━━━━━ 課題文 ━━━━━

早雲は、当時、伊勢新九郎盛時と名乗り、室町幕府の政所執事を務めていた。盛時の姉は義忠の正室で北川殿と呼ばれておりました。
今川家は、駿河今川家6代当主、義忠(よしただ)の戦死によって、嫡男の龍王丸と従兄弟の小鹿範満の間で家督争いが起こります。
範満の外祖父であった堀越公方執事の上杉政憲と扇谷上杉家家宰の太田道灌が兵を率いて駿河へ進駐して家督争いに介入します。
伊勢氏の幕臣であった盛時は、室町幕府の遺構を受けて、駿河の家督争いに介入した結果、範満が龍王丸の後見人として家督を代行することで決着しました。
しかし、龍王丸が15歳を過ぎても家督を返さないどころか、危害を加えるようになります。
北川殿と龍王丸は盛時に助けを求め、盛時の助力もあり、範満を誅殺して氏親を今川家7代当主にします。
盛時は富士下方12郷と興国寺城を頂き、今川の家臣(守護代)となります。
「伊勢新九郎盛時」から「早雲庵宗瑞」に名を改めた早雲は、遠江、甲斐に出兵し、遂には三河まで進出します。
その後、転進して相模、武蔵まで兵を進めます。相模三浦氏を滅ぼし、相模平定した後に伊勢(後北条)氏として独立を果たします。
北条家は今川家にとって家臣であり、外縁親族であり、恩人の国だったのです。
<<相模の穴熊を屈させた事>>
北条早雲と呼ばれますが、相模伊勢氏が北条氏を名乗るのは、早雲の死後、大永3年(1523年)6月から9月の間に氏綱は名字を伊勢氏から北条氏(後北条氏)へと改めました。
今川氏親は、東は房総半島から西は三河、北は甲斐にまで勢力を伸ばしたことになります。
ただ、遠江を攻めたのは、総大将を早雲(伊勢氏)、副将を福島正成として攻めた。
さらに、、甲斐国都留郡にも出兵して郡内領主の小山田氏や守護の武田氏と戦い。関東進出にも進出し、扇谷上杉氏に味方して山内上杉家と戦った。
永正2年(1505年)頃に中御門宣胤の娘(後の寿桂尼)を正室に迎え、氏輝、彦五郎、玄広恵探、義元、氏豊、瑞渓院(北条氏康室)、娘(松平親善室、後鵜殿長持室)、娘(中御門宣綱室)、娘(関口親永室、築山殿の母)を生む。
永正13年(1516年)7月、早雲が三浦 義同・義意父子の篭る三崎城に攻め寄せ、相模全域を平定し、同年8月、引馬城の大河内貞綱を打ち取った氏親は、遠江を平定した。
氏親時代は、守護代の盛時(早雲)に支えられて当主の宗主権強化に努め、駿河・遠江・相模の3国を治めることになります。

━━━━━ 提供データ ━━━━━

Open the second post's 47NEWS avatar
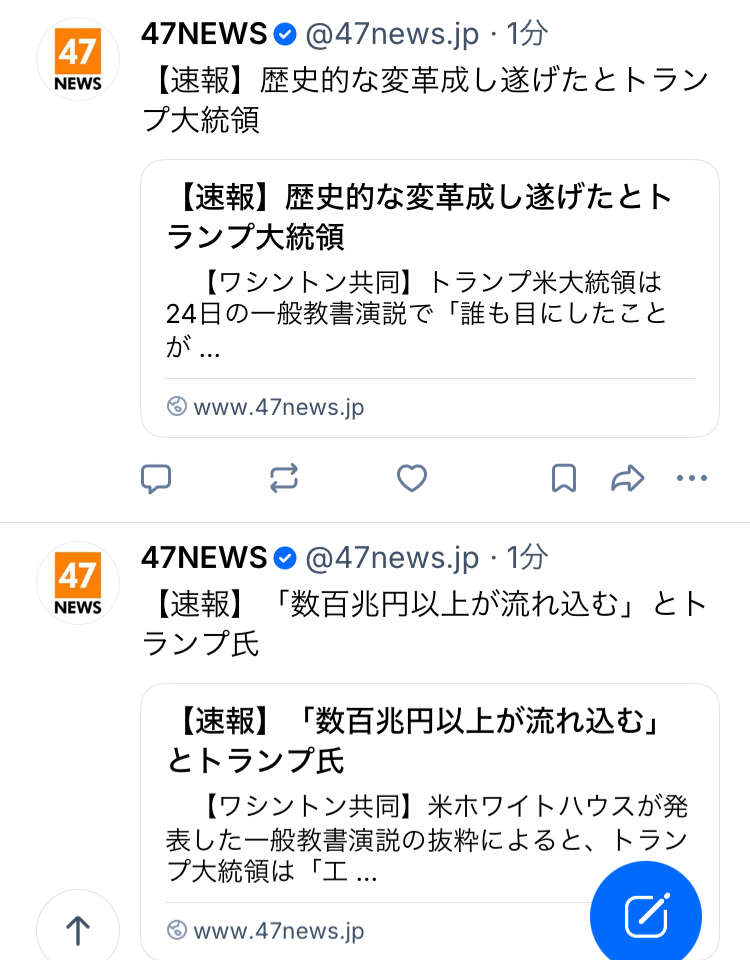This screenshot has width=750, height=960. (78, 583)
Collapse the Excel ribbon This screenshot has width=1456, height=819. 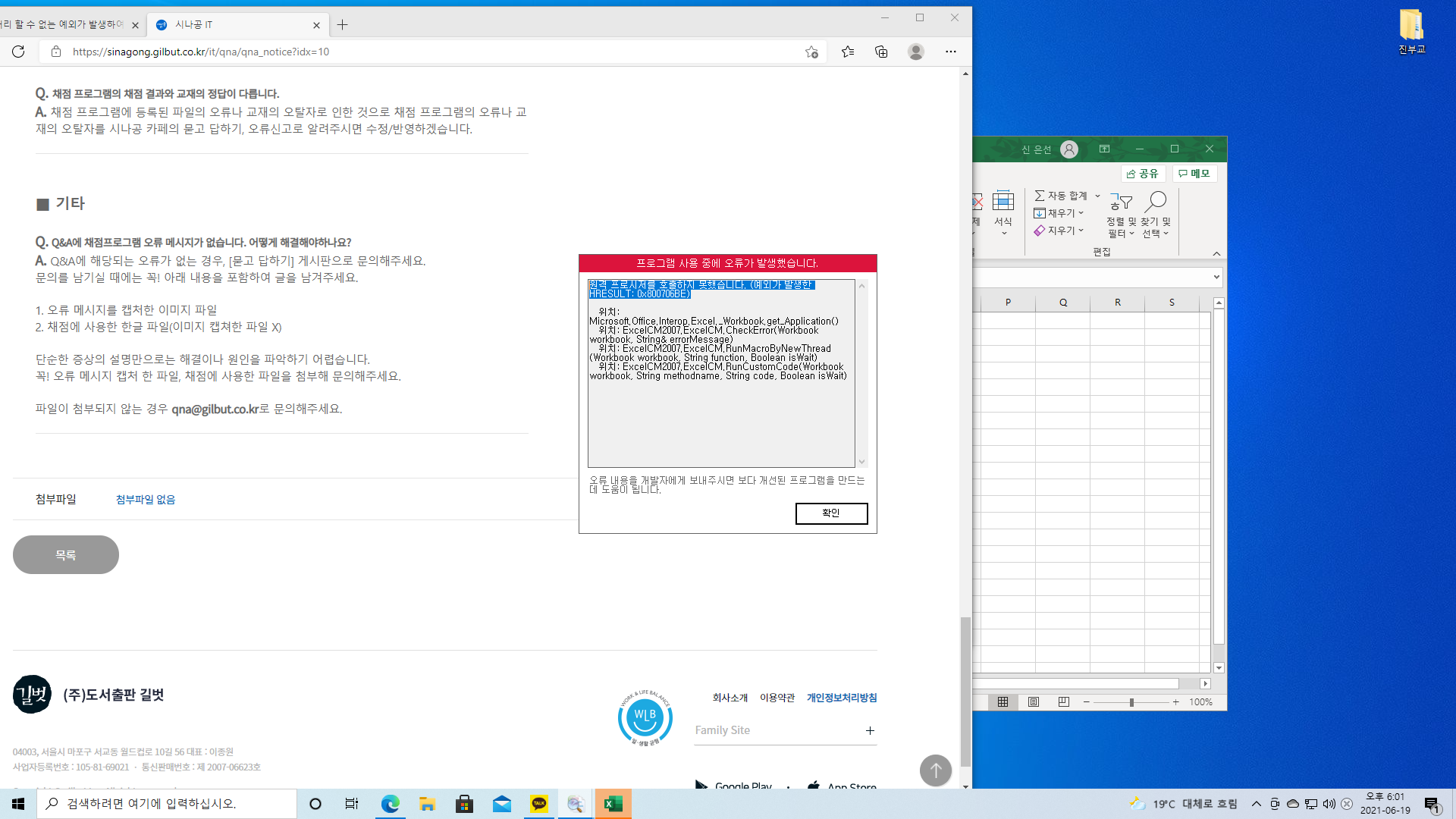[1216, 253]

━━━━━

指示と条件:
早雲と今川家についての課題文をもとに、次の問いに答えよ。
1. 盛時の姉は何と呼ばれていたか。
2. 範満を誅殺した後、盛時が与えられたものは何か。
3. 氏綱が名字を伊勢氏から北条氏へ改めたのはいつか。

解答例:
1. 北川殿
2. 富士下方12郷と興国寺城
3. 大永3年(1523年)6月から9月の間